EXERCISES TO COMPLETE
• A. Rewrite the paragraph of the NumPy tutorial that begins "NumPy, short for Numerical Python" as a short bulleted list that keeps its main facts.
• B. Reproduce word for word the part of the NumPy tutorial from "NumPy arrays have" to "4 depending on the system)".
• C. Carry on the NumPy tutorial from the point where it stops.
#### QUOTED TEXT ####
NumPy, short for Numerical Python, is a powerful library in Python for numerical computing. It provides support for large multidimensional arrays and matrices, along with a wide variety of mathematical functions to operate on these arrays. NumPy is essential for scientific computing and is the foundation of many other libraries, including SciPy, Matplotlib, and pandas.
At the core of the NumPy package, is the ndarray
object. This encapsulates n-dimensional arrays of homogeneous data types, with many operations being performed in compiled code for performance.
To install NumPy, you can use pip:
pip install numpy
Website: https://numpy.org/
NumPy arrays can be created in several ways. The most common method is to use the numpy.array()
function:
import numpy as np
# Creating a 1D array
arr1 = np.array([1, 2, 3, 4, 5])
# Creating a 2D array
arr2 = np.array([[1, 2, 3], [4, 5, 6]])
# Creating an array with a specified data type
arr3 = np.array([1, 2, 3], dtype=float)
NumPy arrays have several attributes that provide information about the array:
arr = np.array([[1, 2, 3], [4, 5, 6]])
print("Shape:", arr.shape) # Output: (2, 3)
print("Number of dimensions:", arr.ndim) # Output: 2
print("Size:", arr.size) # Output: 6
print("Data type:", arr.dtype) # Output: int64 (or int32 depending on the system)
print("Item size:", arr.itemsize) # Output: 8 (or 4 depending on the system)
def create_array() -> np.ndarray:
return np.array([[1, 2, 3], [4, 5, 6]])
In the context of a NumPy array's shape, this tuple contains integers that represent the size of the array along each dimension.
import numpy as np
arr1 = np.array([1, 2, 3, 4, 5])
print(arr1.shape) # Output: (5,)
arr2 = np.array([[1, 2, 3], [4, 5, 6]])
print(arr2.shape) # Output: (2, 3)
arr3 = np.array([[[1, 2], [3, 4]], [[5, 6], [7, 8]]])
print(arr3.shape) # Output: (2, 2, 2)
NumPy provides functions to create arrays with initial placeholder content:
# Array of zeros
zeros = np.zeros((2, 3))
# Array of ones
ones = np.ones((3, 2))
# Arrange
np.arange(10) # array([0, 1, 2, 3, 4, 5, 6, 7, 8, 9])
np.arange(2, 10, dtype=float) # array([2., 3., 4., 5., 6., 7., 8., 9.])
np.arange(2, 3, 0.1) # array([2. , 2.1, 2.2, 2.3, 2.4, 2.5, 2.6, 2.7, 2.8, 2.9])
# Equally space elements in range
np.linspace(1., 4., 6) # array([1. , 1.6, 2.2, 2.8, 3.4, 4. ])
# Array of a constant value
full = np.full((2, 2), 7)
# Identity matrix
identity = np.eye(3)
#array([[1., 0., 0.],
# [0., 1., 0.],
# [0., 0., 1.]])
# Array of random values
random = np.random.random((2, 2))
# Diagonal
np.diag([1, 2, 3])
#array([[1, 0, 0],
# [0, 2, 0],
# [0, 0, 3]])
#### RECORDED INFORMATION ####
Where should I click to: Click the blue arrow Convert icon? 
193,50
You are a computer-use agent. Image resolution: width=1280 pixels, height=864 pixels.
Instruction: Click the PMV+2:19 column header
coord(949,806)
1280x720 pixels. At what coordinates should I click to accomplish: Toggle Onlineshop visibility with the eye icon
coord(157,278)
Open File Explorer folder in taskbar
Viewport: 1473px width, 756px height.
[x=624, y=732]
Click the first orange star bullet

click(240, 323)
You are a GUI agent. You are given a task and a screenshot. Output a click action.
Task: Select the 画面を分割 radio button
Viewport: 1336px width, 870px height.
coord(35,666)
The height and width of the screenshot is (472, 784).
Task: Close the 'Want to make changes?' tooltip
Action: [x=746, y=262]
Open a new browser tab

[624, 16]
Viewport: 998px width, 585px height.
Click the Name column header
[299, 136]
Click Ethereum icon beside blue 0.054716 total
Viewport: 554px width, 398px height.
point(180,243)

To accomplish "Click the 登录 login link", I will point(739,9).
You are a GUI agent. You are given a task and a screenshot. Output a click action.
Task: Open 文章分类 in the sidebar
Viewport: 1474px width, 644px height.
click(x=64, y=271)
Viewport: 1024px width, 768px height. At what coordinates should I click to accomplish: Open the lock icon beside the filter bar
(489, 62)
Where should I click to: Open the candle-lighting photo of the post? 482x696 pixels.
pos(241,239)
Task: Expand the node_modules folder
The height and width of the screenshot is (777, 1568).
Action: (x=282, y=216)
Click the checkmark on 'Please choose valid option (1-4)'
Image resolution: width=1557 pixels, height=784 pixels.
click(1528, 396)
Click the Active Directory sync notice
####
THE RESULTS
• A.
- NumPy (Numerical Python) is a Python library for numerical computing.
- It supports large multidimensional arrays and matrices, along with many mathematical functions that work on them.
- It is essential for scientific computing and is the foundation of libraries such as SciPy, Matplotlib, and pandas.

• B.
NumPy arrays have several attributes that provide information about the array:
arr = np.array([[1, 2, 3], [4, 5, 6]])
print("Shape:", arr.shape) # Output: (2, 3)
print("Number of dimensions:", arr.ndim) # Output: 2
print("Size:", arr.size) # Output: 6
print("Data type:", arr.dtype) # Output: int64 (or int32 depending on the system)
print("Item size:", arr.itemsize) # Output: 8 (or 4 depending on the system)

• C.
Array elements can be accessed using square brackets, similar to Python lists:
# Accessing elements
print(arr1[0]) # First element of arr1
print(arr2[1, 2]) # Element at row 1, column 2 of arr2
You can extract a subset of an array using slicing:
# Slicing a 1D array
slice1 = arr1[1:4] # Elements from index 1 to 3
# Slicing a 2D array
slice2 = arr2[:, 1:3] # All rows, columns 1 and 2
Boolean indexing allows you to select elements based on a condition:
bool_idx = arr1 > 2
print(arr1[bool_idx]) # Elements greater than 2
A view in NumPy is a way of looking at the same data stored in an array from different perspectives. Views are created using slicing or other functions and do not copy the underlying data. Instead, they create a new array object that shares the same data buffer as the original array.
arr = np.array([[1, 2], [3, 4], [5, 6]])
view = arr.view()
print(view)
# Output:
# [[1 2]
# [3 4]
# [5 6]]
Assignment:
import numpy as np
arr = np.array([[1, 2], [3, 4], [5, 6]])
assigned = arr
print(arr is assigned) # Output: True
View:
view = arr.view()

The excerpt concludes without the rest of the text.